> Excerpted text:

----------------

# Does chewing gum lower your anxiety?



## Noca (Jun 24, 2005)

Does chewing gum lower your anxiety?


----------



## mserychic (Oct 2, 2004)

No it just makes my jaw ache


----------



## ANCIENT (Aug 9, 2005)

no. i love chewing gum though.


----------



## Just Lurking (Feb 8, 2007)

Hm, not that I've noticed, no.


----------



## TorLin (Nov 14, 2006)

i don't know.

but i like chewing gum.


----------



## Noca (Jun 24, 2005)

im not talking long term, but just as you are in the process of chewing it.


----------



## njodis (Nov 8, 2006)

Ummmm, maybe, a little bit. When I'm nervous, I always feel like I have to do something, like put my hands in my pockets, or cross my arms, or pretend scratch my shoulder or something. I guess chewing gum kinda takes the place of that... :lol

Does that make any sense at all? Haha.


----------



## coldmorning (Jul 4, 2007)

----------------

> Dataset extract:
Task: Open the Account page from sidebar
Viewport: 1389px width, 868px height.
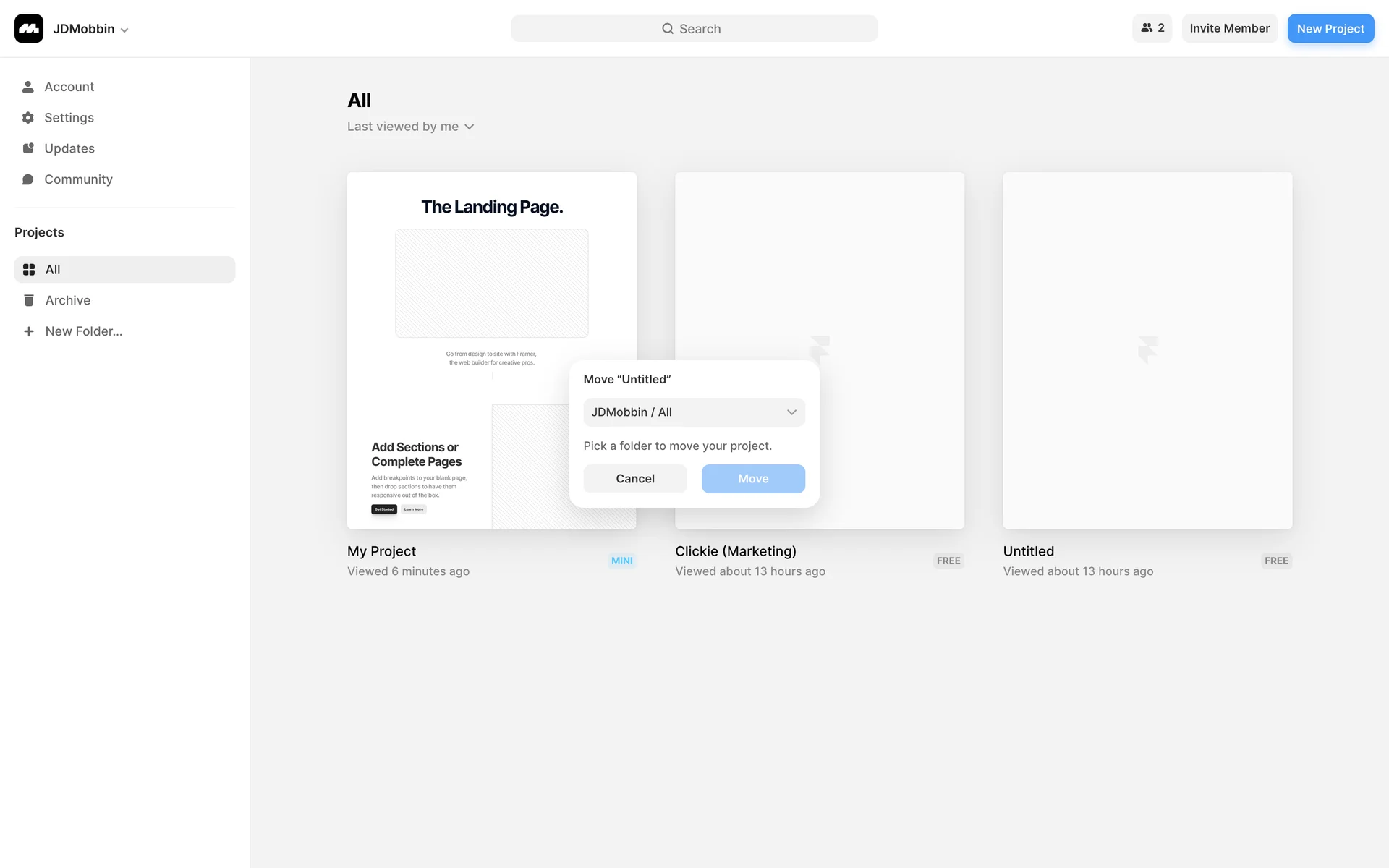Action: pyautogui.click(x=69, y=87)
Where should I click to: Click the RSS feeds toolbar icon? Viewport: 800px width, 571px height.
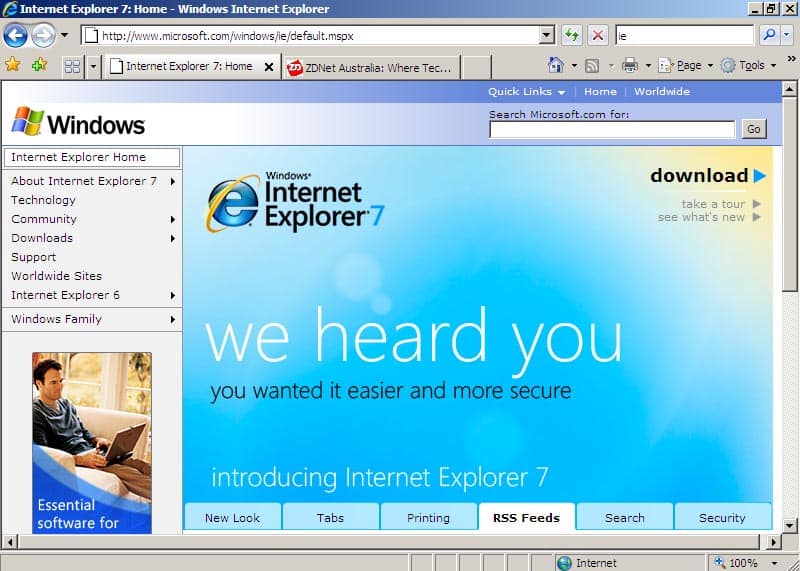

----------------

> Aim:
Return the passage of the chewing gum thread starting with "## njodis (Nov" and going on through "(Jul 4, 2007)", copied word for word. The data placed after the chewing gum thread is separate material and has no connection to it.

> The answer:
## njodis (Nov 8, 2006)

Ummmm, maybe, a little bit. When I'm nervous, I always feel like I have to do something, like put my hands in my pockets, or cross my arms, or pretend scratch my shoulder or something. I guess chewing gum kinda takes the place of that... :lol

Does that make any sense at all? Haha.


----------



## coldmorning (Jul 4, 2007)